The Bedford Glossary of Critical and Literary Terms - Ross Murfin 2018

Semiotics

Semiotics: A term coined by American philosopher Charles Sanders Peirce to refer to the study of signs, sign systems, and the way meaning is derived from them. Structuralist anthropologists, psychoanalysts, and literary critics developed semiotics during the decades following 1950, but much of the pioneering work had been done at the turn of the last century by Peirce and by the founder of modern linguistics, Swiss linguist Ferdinand de Saussure.

To a semiotician, a sign is not simply a direct means of communication, such as a stop sign, a restaurant menu, or language itself. Rather, signs encompass body language (crossed arms, slouching), ways of greeting and parting (handshakes, hugs, waves), and even articles of clothing. A sign is anything that conveys information to others who understand it based upon a system of codes and conventions that they have consciously learned or unconsciously internalized as members of a certain culture. Semioticians have often used concepts derived from linguistics, which focuses on language, to analyze all types of signs.

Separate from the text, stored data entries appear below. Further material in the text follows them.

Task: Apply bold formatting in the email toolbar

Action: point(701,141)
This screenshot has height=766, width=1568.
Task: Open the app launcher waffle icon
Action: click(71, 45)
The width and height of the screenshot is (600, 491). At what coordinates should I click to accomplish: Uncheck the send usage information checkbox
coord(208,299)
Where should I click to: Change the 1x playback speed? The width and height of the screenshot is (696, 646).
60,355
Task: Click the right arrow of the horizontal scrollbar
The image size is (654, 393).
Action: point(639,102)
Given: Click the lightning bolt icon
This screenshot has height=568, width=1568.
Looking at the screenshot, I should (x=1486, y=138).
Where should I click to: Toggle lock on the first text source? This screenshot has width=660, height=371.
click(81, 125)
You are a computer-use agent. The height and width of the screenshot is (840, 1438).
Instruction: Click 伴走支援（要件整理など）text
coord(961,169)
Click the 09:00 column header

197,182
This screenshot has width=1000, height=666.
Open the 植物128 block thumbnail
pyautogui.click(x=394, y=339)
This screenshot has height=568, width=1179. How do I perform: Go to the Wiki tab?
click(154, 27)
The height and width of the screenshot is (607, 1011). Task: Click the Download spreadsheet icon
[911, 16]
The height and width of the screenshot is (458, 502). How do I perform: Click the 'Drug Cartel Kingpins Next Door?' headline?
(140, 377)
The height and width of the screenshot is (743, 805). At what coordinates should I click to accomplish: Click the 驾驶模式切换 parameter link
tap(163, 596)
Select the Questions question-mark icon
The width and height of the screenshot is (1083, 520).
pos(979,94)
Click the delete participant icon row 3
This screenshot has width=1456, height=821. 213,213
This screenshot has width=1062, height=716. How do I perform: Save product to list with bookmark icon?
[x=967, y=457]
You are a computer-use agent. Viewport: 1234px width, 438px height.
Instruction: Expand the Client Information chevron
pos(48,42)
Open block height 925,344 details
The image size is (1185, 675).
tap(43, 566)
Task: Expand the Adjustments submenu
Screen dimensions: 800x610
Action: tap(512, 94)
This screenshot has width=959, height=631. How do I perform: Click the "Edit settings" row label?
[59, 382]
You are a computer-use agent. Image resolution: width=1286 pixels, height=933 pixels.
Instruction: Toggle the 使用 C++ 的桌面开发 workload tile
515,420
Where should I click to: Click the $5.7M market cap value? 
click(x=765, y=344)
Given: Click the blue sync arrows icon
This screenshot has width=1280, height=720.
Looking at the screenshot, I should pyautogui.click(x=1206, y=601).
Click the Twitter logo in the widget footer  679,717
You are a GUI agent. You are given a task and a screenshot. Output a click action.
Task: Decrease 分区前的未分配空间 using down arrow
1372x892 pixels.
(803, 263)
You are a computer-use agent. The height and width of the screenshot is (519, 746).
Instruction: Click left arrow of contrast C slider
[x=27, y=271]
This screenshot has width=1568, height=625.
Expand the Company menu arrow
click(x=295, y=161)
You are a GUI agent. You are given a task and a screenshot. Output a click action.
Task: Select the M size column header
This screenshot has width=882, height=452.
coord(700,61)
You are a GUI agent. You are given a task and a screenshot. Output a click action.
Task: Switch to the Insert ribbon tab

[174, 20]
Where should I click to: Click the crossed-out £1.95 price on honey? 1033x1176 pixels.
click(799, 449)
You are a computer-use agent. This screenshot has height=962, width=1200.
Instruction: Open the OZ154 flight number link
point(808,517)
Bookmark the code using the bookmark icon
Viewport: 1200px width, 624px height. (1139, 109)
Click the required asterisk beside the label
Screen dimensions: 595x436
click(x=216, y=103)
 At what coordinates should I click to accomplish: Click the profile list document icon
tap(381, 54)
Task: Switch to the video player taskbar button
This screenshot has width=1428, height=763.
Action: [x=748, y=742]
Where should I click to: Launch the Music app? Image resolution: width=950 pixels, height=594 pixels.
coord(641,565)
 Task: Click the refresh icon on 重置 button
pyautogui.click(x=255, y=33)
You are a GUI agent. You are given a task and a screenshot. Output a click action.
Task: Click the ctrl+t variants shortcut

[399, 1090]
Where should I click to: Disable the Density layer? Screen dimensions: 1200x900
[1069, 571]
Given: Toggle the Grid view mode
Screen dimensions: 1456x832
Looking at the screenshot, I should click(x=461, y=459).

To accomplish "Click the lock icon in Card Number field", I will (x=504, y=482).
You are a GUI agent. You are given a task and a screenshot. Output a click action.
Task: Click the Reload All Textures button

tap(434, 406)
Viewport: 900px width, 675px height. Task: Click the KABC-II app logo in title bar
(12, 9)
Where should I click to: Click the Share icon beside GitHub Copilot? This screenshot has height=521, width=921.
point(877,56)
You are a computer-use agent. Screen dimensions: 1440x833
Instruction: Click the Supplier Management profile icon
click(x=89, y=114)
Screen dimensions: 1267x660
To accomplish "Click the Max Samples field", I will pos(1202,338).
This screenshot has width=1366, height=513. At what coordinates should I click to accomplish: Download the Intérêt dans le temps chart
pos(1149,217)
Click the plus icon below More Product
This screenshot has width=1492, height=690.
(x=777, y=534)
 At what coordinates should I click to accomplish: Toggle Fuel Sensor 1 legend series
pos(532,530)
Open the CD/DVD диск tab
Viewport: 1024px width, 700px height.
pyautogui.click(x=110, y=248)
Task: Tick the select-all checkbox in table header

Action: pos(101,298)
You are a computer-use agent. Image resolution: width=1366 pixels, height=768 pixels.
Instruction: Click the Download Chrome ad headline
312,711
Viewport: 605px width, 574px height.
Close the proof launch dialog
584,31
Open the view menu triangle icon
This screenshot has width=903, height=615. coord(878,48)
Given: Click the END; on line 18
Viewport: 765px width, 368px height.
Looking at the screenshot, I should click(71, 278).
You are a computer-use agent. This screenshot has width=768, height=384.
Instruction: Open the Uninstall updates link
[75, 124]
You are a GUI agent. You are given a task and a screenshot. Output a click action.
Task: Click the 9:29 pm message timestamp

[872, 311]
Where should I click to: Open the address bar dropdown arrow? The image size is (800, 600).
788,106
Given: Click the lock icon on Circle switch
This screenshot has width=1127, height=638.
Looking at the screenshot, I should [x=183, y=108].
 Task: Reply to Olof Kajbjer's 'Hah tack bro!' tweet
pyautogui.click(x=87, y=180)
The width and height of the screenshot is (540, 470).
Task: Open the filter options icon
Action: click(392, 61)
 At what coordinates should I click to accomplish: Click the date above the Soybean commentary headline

Although Saussure viewed linguistics as a division of semiotics, much semiotic theory rests on Saussure’s linguistic terms, concepts, and distinctions. Semioticians subscribe to Saussure’s basic concept of the linguistic sign as containing a signifier (a linguistic “sound image” used to represent some more abstract concept) and signified (the abstract concept being represented). They have also found generally useful his notion that the relationship between signifiers and signifieds is arbitrary; that is, no intrinsic or natural relationship exists between them, and the meanings we derive from signifiers are grounded in the differences among signifiers themselves. Particularly useful are Saussure’s concept of the phoneme (the smallest basic speech sound or unit of pronunciation) and his idea that phonemes exist in two kinds of relationships: diachronic and synchronic.

A phoneme has a diachronic, or “horizontal,” relationship with those other phonemes that precede and follow it (as the words appear, left to right, on this page) in a particular usage, utterance, or narrative — what Saussure called parole (French for “word”). A phoneme has a synchronic, or “vertical,” relationship with the entire system of language within which individual usages, utterances, or narratives have meaning — what Saussure called langue (French for “tongue,” as in “native tongue,” meaning language). Up means what it means in English because those of us who speak the language are plugged into the same system (think of it as a computer network where different individuals access the same information in the same way at a given time). A principal tenet of semiotics is that signs, like words, are not significant in themselves but instead have meaning only in relation to other signs and the entire system of signs, or langue.

Given that semiotic theory underlies structuralism, it is not surprising that many semioticians have taken a broad, structuralist approach to signs, studying a variety of phenomena — ranging from rites of passage to methods of preparing and consuming food — in order to understand the cultural codes and conventions they reveal. Furthermore, because of the broad-based applicability of semiotics (including the emphasis on langue, or system), structuralist anthropologists (such as Claude Lévi-Strauss), psychoanalytic theorists (such as Jacques Lacan and Julia Kristeva), and literary critics (such as Roland Barthes, before his turn to poststructuralism) have made use of semiotic theories and practices.